Oscar Westlund’s visit to the AI, Media & Democracy Lab

At the end of February, Oscar Westlund, professor at Oslo Metropolitan University, and editor-in-chief of the Digital Journalism Journal, paid a visit to our Lab for a brief showcase of our current projects, as well as a panel discussion held at SPUI25 with our director Natali Helberger and moderated by lab member Theresa Josephine Seipp.

In the afternoon, we moved to SPUI25, for the panel discussion titled Academic Freedom Under Attack.

The starting point was a paper on defending academic freedom written by Oscar Westlund along with fellow members of the editorial board of Digital Journalism (including Natali Helberger), which had to pass through several hoops of legal review before publishing due to the possible political sensitivity of its contents. Additionally, a signatory of over 280 researchers banding together to stand up for the defense of academic freedom was also published in the latest issue of Digital Journalism, showing that the research community recognizes the importance of speaking out, but some still do not feel free to show their position without the cover of anonymity — if it included those wanting to sign while remaining unnamed, the list would have been much longer.

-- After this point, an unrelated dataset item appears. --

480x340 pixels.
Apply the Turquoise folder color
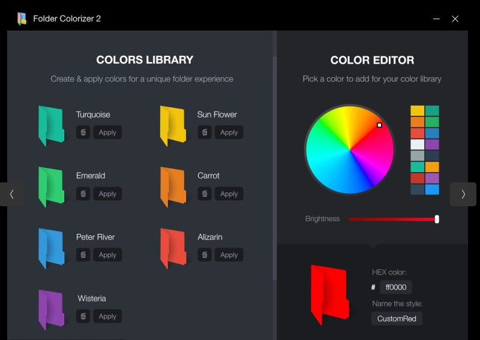(x=107, y=133)
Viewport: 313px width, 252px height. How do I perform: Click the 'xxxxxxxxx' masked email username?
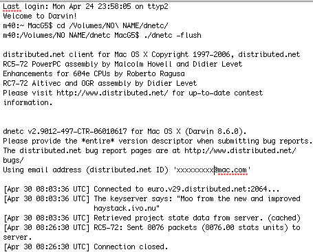click(x=195, y=170)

The presentation highlighted the specific consequences of political pressure on independent research: research agendas and funding are influenced, and research becomes censored/self-censored. A situation that Dr. Westlund has also encountered in his position as editor-in-chief of a major journal is researchers having to come to the decision to retract their manuscripts, in fear of the consequences they may face if they publish certain research. The option of remaining anonymous was further debated, but its drawbacks remain apparent: credit cannot be properly given where it is due, and it hurts the credibility of the journal too.

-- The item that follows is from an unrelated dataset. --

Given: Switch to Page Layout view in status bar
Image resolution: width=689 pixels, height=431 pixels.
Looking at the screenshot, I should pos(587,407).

Questions from the audience (and responses from the panelists) revolved around:

  • Media and research literacy initiatives in education as a way to strengthen understanding of the democratic importance of these institutions;
  • Examples of more subtle or invisible attacks on research: government agendas favoring specific (economically profitable) subjects for research funding, death threats sent in private;
  • How to safeguard your own research work as a younger scholar: share what is burdening you with the surrounding academic community, speak out about threats, do not bear hardships alone;
  • How to show resistance in non-democratic contexts where protesting may be prohibited: if in a non-English speaking country, publicizing issues externally, in English, may improve visibility. Finding alternative infrastructures that are not under the reach of political power (i.e. decentralized social media) could also be an option.

Academic freedom is first and foremost concerned with researchers’ freedom from political interference, and freedom to work independently and choose their own research agendas. This is an issue to which more attention needs to be paid, both by researchers who need to protect themselves, and by those holding the power to minimize some of the current threats.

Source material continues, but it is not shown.